Prisoners five through nine are each looking for an odd number of black hats, which they see, so they figure out that their hats are white. 

Now it all comes down to you at the front of the line. If the ninth prisoner saw an odd number of black hats, that can only mean one thing. 

You'll find that this strategy works for any possible arrangement of the hats.

第四个人听到后就知道她应当看到前面有偶数顶黑帽子，因为其中一顶在她身后，

但是她只看到了一个， 所以她推测出自己的也是黑帽子。

第五个人至第九个人每个都寻找奇数个黑帽子，他们找到了，所以他们推测 自己的帽子都是白色的。

现在到了站在最前面的你了，假如第九个人看到的是奇数个黑帽子的话，那就只有一种可能（最后一个人是黑帽子）。

你会发现这个策略 对所有的排列组合都是适用的。

The first prisoner has a 50% chance of giving a wrong answer about his own hat, but the parity information he conveys allows everyone else to guess theirs with absolute certainty.

Each begins by expecting to see an odd or even number of hats of the specified color. 

If what they count doesn't match, that means their own hat is that color. 
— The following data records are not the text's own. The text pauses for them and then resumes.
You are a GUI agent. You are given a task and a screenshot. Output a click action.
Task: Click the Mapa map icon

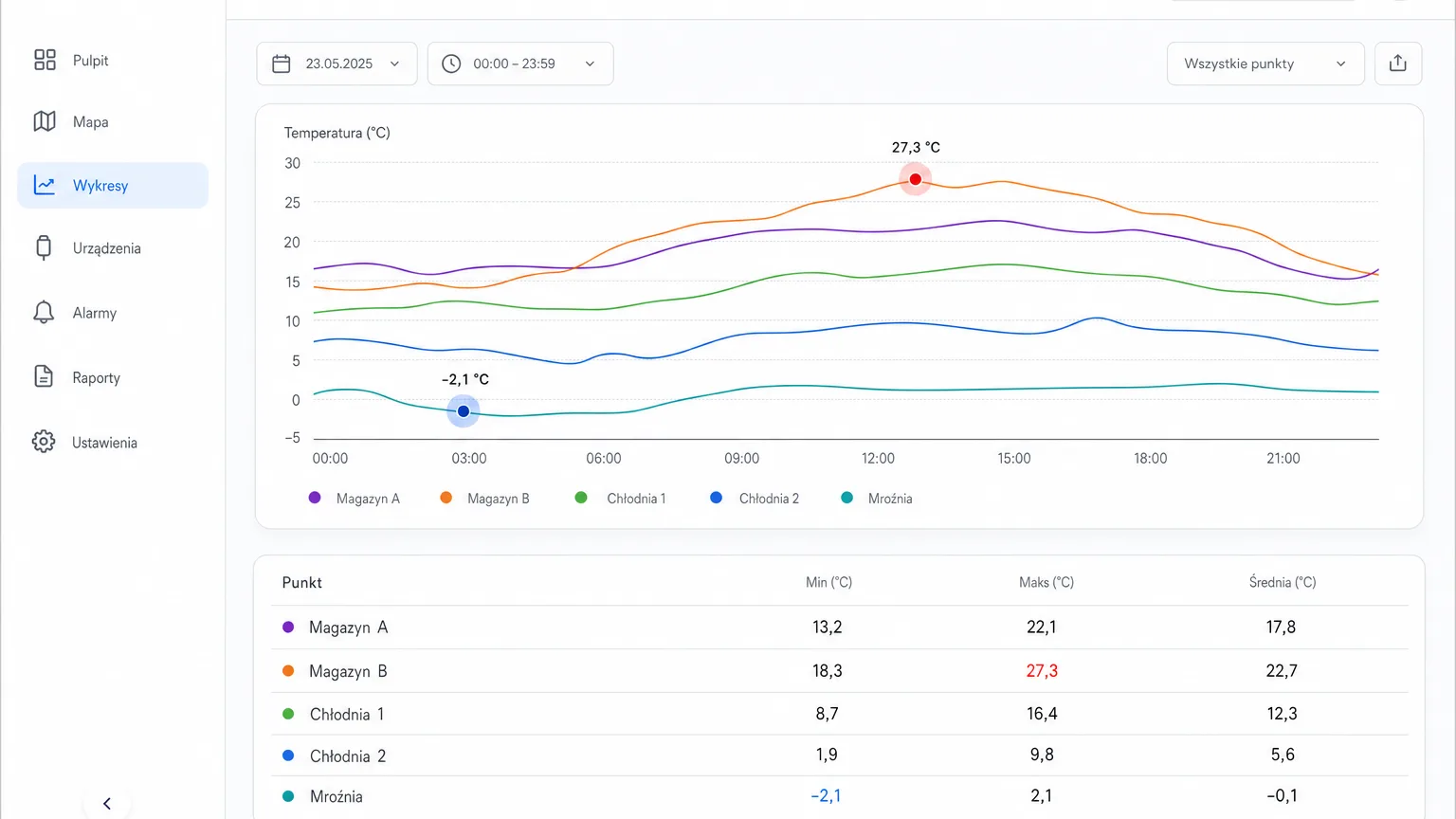click(45, 121)
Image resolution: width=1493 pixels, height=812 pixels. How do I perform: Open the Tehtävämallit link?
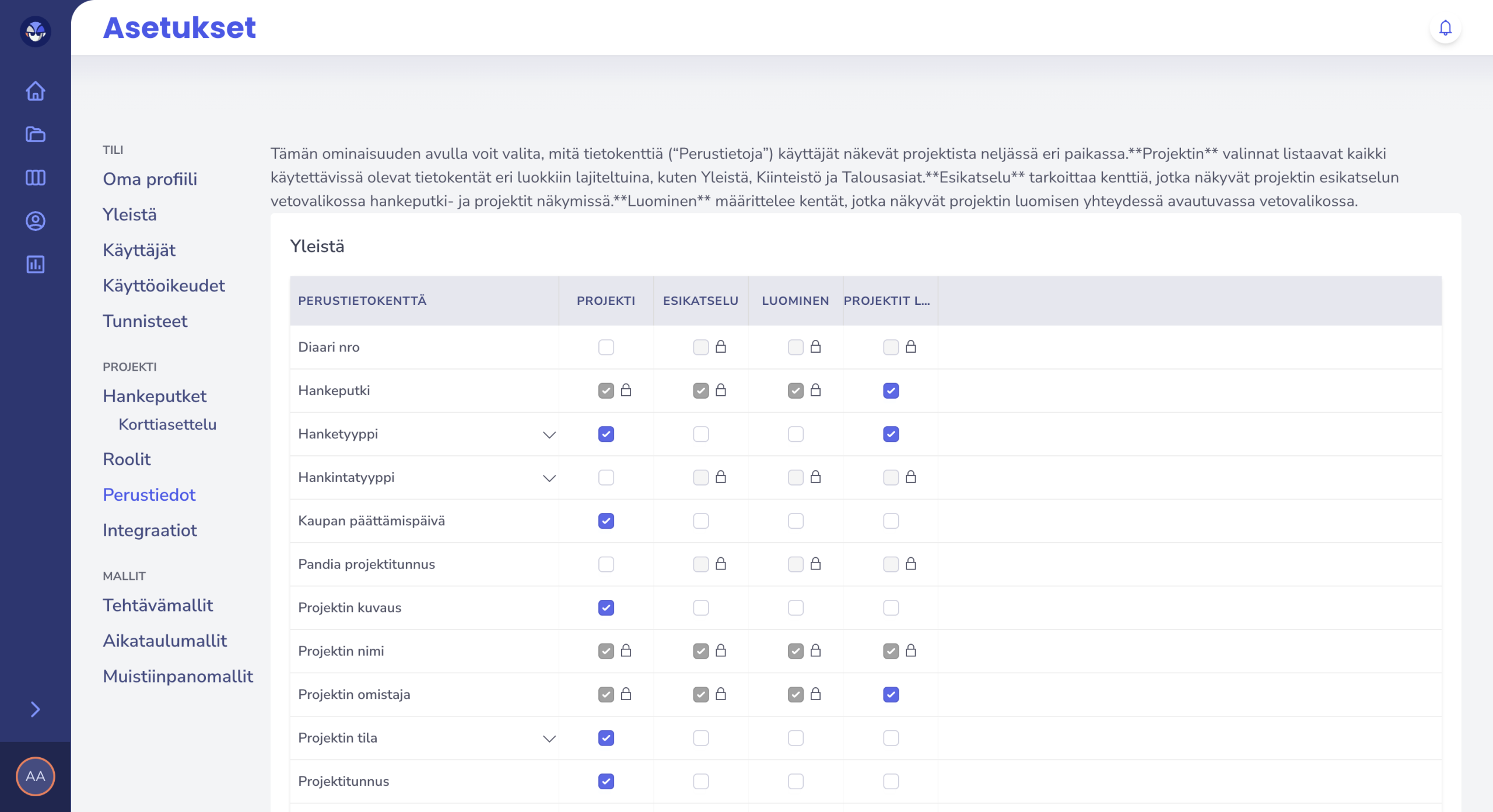(x=157, y=605)
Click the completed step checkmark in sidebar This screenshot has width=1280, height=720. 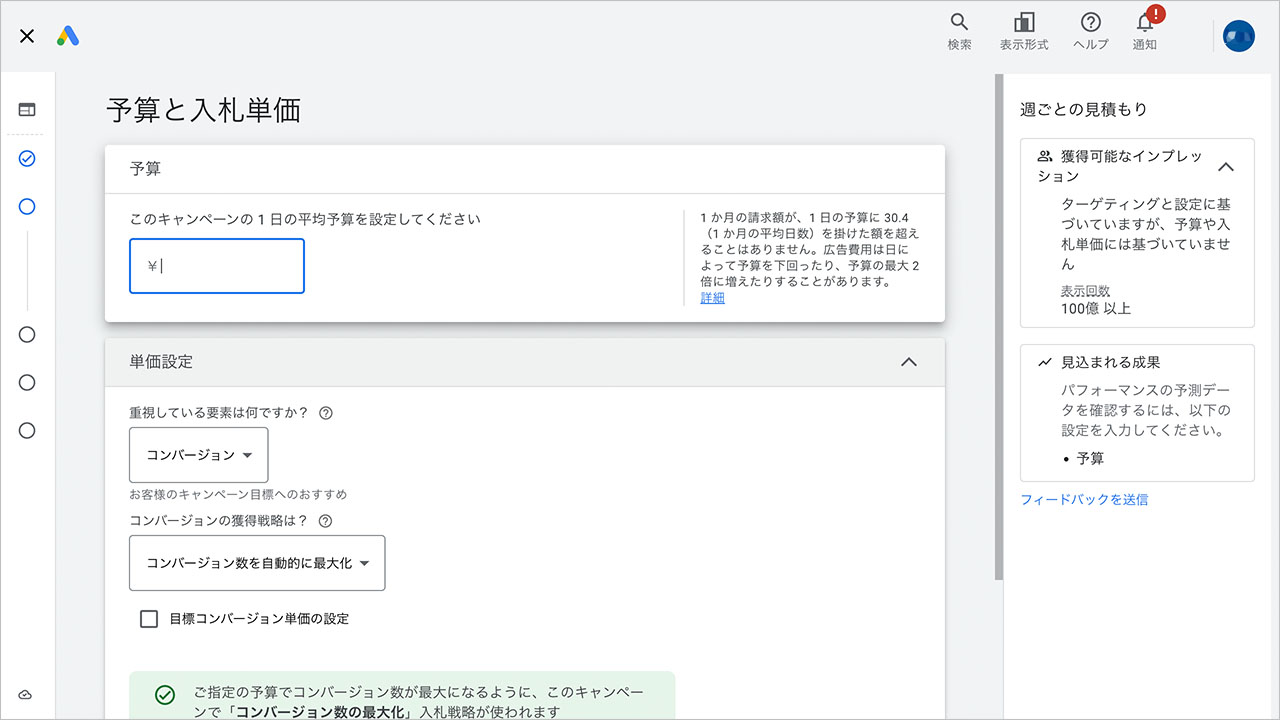click(x=27, y=158)
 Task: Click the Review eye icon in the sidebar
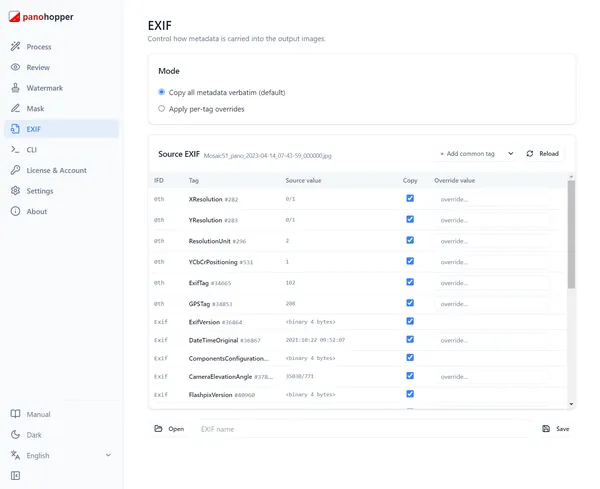[15, 67]
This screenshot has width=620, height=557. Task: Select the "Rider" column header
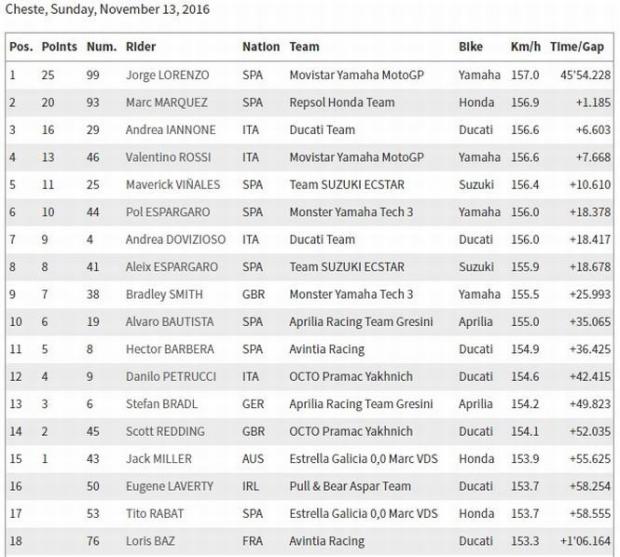coord(141,47)
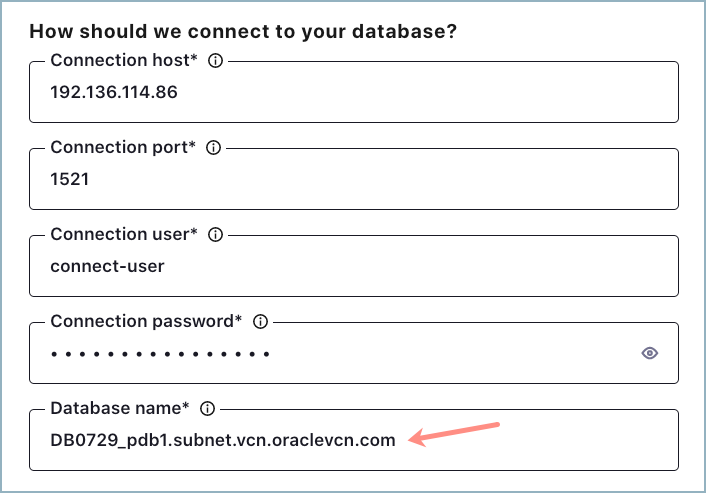The width and height of the screenshot is (706, 493).
Task: Click empty area inside the Connection user box
Action: [420, 267]
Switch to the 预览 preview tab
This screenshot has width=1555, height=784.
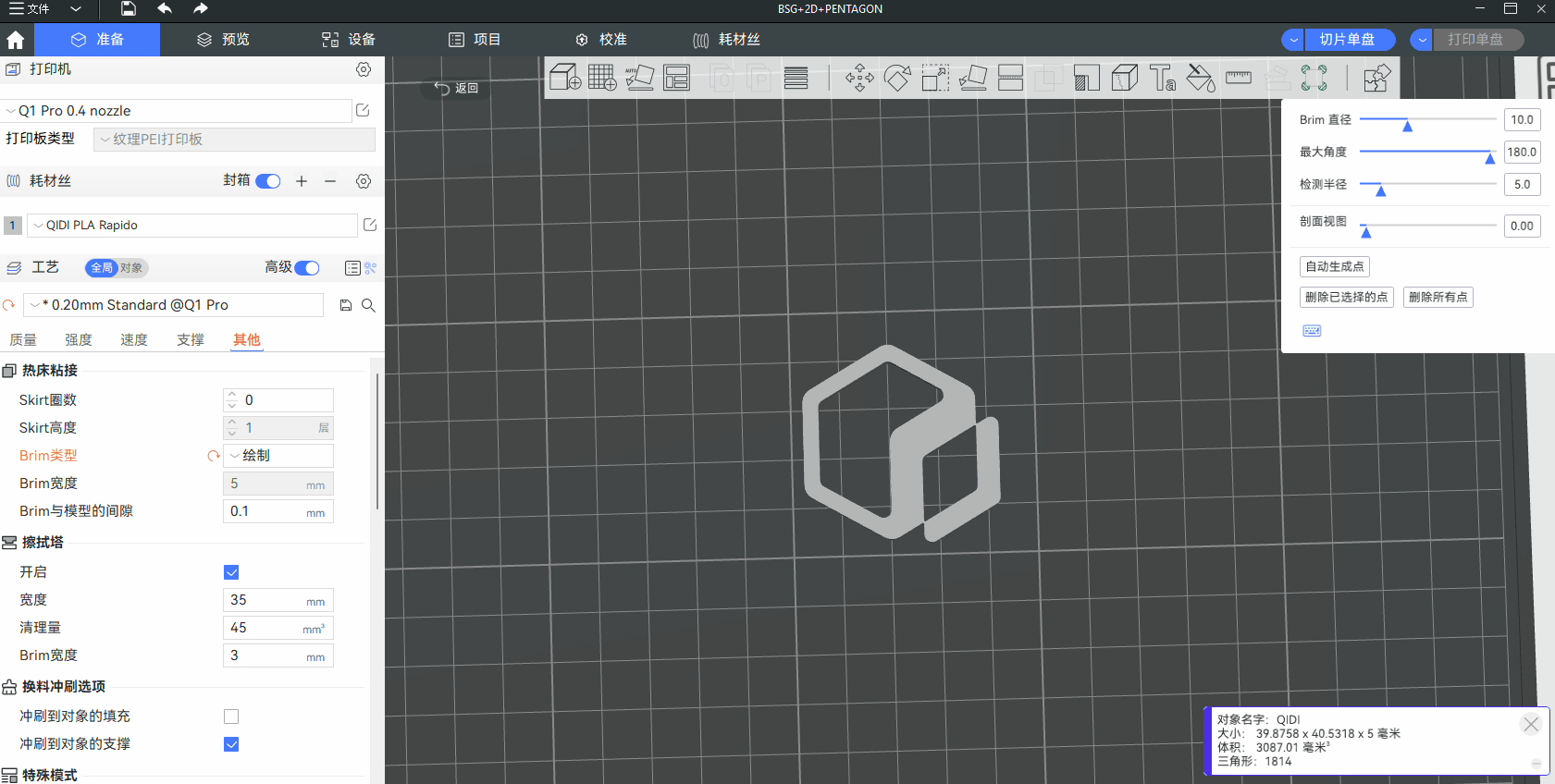[x=223, y=40]
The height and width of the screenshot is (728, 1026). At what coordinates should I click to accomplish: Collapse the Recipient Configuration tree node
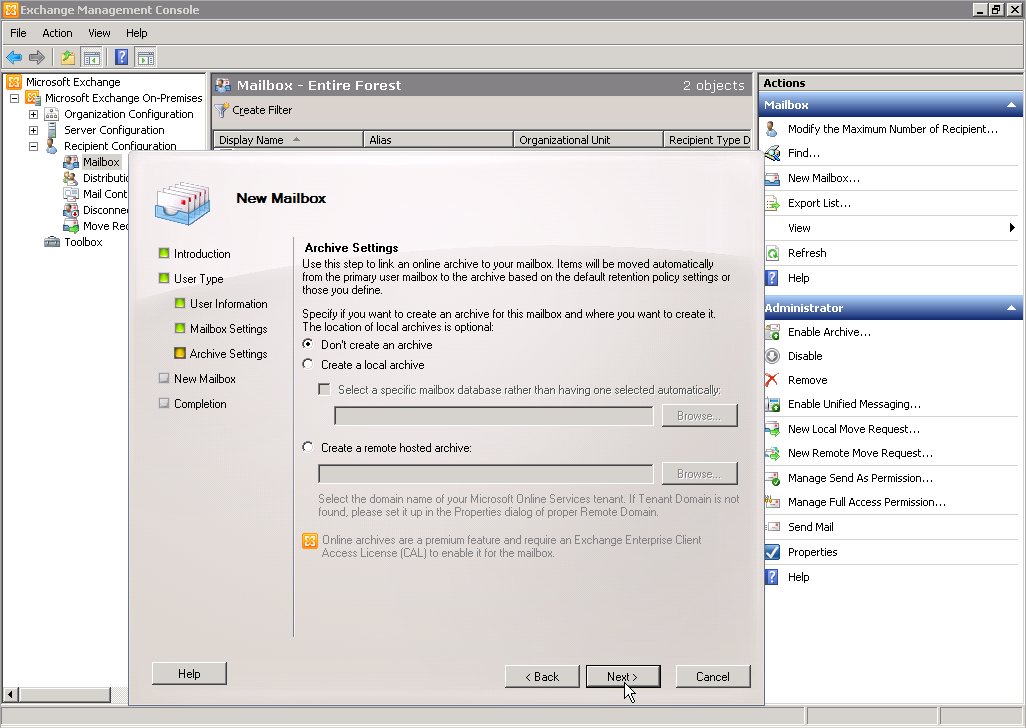point(33,146)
And everytime this happens, the next person in line will switch the parity they expect to see.

So that's it, you're free to go. 

It looks like these aliens will have to go hungry, or find some less logical organisms to abduct.

最开始的那个人有50%的几率出错，但是他传达的奇偶性的信息让其他所有人都可以猜对自己帽子的颜色。

每个人在开始时都假定自己 应当在身前看到奇数或偶数个特定颜色的帽子，如果他们的数字不对的话， 意味着他们自己的帽子就是那种特定的颜色。

每次这样的情况发生后，下个人就知道他们需要看到 奇数还是偶数个特定颜色的帽子。

好了成功了，你们可以走了。

看起来这些外星人只好饿肚子了，或者去找些其他逻辑差的生物来绑架。